Twitter's *following* system connects people and creates networks. Its asymmetric model allow users to follow any other user even if there is no reciprocation, unlike other social media like Facebook and LinkedIn, that require the mutual acceptance of a connection between users (which usually implies a some kind of real-world connection).
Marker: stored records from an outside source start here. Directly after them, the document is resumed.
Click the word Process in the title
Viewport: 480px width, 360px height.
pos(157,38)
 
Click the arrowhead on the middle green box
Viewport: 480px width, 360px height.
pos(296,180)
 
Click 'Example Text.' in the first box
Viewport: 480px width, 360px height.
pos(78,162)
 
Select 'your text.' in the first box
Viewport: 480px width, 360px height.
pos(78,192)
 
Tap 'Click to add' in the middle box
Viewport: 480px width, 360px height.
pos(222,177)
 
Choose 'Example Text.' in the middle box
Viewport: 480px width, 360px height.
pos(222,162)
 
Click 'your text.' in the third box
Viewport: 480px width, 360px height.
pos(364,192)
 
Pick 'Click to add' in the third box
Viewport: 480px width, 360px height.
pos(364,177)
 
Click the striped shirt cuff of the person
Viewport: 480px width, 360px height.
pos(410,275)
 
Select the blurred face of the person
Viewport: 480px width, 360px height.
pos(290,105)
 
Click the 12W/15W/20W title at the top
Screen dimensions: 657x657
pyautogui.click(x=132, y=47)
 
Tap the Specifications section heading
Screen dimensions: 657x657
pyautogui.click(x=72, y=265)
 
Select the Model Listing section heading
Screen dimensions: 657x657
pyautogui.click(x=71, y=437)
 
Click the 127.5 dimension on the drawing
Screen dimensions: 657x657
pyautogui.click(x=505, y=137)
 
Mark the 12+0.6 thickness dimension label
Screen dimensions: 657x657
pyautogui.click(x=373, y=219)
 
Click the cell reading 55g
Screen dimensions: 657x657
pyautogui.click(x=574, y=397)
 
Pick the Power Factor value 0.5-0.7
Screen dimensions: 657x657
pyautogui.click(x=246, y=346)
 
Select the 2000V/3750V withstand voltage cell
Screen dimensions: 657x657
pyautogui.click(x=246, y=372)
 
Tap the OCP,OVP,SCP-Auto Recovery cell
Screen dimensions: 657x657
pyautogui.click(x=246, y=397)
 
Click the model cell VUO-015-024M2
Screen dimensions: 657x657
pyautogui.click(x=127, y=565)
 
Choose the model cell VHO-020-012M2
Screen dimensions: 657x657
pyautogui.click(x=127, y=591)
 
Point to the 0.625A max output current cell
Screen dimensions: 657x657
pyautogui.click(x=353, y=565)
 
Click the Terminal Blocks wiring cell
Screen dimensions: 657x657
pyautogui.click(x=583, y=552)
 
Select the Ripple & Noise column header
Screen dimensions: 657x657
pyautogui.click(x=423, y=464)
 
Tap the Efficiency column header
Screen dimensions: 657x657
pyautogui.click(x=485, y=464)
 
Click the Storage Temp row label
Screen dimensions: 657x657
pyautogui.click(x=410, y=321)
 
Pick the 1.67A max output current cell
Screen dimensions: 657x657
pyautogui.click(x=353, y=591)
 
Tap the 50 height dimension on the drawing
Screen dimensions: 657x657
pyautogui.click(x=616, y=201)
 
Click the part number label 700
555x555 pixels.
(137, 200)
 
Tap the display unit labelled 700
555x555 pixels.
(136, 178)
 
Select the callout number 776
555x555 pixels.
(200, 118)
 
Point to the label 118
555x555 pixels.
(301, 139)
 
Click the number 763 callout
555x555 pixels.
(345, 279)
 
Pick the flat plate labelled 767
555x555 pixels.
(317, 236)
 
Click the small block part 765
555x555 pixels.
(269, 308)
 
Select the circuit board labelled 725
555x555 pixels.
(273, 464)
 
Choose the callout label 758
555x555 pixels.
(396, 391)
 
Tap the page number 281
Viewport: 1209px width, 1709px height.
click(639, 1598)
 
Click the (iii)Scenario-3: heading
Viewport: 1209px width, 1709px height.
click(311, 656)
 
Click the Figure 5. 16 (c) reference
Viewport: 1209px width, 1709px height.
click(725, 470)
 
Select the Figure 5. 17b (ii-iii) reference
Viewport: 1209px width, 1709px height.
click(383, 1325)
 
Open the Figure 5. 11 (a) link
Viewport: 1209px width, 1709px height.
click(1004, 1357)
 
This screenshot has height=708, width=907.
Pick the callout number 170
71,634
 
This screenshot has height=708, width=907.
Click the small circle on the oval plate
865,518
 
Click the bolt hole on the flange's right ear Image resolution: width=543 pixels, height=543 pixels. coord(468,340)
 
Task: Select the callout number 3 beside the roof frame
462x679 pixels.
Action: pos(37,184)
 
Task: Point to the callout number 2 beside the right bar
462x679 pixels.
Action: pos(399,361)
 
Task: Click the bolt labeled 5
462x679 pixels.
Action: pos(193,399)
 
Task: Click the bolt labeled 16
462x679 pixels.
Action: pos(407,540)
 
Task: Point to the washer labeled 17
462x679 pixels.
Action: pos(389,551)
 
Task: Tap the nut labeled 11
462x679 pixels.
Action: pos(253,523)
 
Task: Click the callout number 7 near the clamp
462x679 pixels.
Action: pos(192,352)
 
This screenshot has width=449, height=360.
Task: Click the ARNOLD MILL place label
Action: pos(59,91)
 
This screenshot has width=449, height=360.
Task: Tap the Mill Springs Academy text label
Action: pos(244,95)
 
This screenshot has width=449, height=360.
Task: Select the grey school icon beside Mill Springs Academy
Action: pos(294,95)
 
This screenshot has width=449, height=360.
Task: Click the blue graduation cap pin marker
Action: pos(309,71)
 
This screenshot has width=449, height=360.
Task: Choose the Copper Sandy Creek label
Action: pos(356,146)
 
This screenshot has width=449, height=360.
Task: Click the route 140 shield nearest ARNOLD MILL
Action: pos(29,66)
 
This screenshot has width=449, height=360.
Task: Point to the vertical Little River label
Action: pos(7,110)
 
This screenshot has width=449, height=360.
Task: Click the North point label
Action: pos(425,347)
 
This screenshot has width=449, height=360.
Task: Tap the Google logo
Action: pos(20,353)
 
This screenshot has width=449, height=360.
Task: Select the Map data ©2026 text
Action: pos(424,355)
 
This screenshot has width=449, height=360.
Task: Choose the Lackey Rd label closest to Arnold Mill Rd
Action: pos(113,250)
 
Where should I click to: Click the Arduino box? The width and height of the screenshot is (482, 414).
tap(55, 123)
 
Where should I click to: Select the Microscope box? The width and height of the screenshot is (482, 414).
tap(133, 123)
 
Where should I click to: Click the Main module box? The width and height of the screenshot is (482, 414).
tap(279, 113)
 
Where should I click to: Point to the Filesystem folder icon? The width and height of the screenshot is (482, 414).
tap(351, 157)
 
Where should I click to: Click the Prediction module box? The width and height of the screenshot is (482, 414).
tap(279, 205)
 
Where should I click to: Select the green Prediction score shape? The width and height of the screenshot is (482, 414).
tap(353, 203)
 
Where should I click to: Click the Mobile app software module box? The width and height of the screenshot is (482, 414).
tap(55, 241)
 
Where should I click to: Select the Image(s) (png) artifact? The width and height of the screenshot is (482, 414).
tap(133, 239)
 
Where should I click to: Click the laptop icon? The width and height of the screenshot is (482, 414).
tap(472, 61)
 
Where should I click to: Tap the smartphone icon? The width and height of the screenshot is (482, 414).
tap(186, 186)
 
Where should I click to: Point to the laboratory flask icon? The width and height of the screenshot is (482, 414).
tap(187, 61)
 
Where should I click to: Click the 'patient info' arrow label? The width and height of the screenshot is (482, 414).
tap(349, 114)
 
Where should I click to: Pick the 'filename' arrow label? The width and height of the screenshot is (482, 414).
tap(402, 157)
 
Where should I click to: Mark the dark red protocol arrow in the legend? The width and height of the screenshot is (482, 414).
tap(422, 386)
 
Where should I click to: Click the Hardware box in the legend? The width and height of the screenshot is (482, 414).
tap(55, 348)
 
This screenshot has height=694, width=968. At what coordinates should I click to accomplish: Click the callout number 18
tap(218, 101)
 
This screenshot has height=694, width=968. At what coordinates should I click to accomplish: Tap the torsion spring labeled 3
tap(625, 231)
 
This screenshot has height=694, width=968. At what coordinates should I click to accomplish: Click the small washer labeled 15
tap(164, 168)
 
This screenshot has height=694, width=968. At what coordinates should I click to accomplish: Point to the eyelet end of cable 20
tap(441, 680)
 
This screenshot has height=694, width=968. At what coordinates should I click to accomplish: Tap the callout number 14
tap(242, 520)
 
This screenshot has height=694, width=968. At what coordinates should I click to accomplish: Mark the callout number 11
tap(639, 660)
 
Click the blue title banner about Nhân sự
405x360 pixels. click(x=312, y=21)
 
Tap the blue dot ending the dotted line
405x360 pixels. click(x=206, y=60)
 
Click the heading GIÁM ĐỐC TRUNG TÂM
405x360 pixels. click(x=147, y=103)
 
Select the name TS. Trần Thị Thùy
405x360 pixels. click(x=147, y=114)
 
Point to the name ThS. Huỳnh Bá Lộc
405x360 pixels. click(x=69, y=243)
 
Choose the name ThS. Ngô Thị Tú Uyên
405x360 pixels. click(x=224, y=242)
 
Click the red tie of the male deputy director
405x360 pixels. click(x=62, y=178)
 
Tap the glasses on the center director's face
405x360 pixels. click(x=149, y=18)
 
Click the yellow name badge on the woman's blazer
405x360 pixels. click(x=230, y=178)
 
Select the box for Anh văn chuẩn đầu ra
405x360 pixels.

- Twitter's asymmetric *following* model allows people to keep up with their interests

Interest graphs are a way of modeling connections between people and their interests. Interest graphs can be mined in order to measure correlations between users and interests and make recommendations ranging from whom to follow on Twitter to what to purchase online to whom you should date.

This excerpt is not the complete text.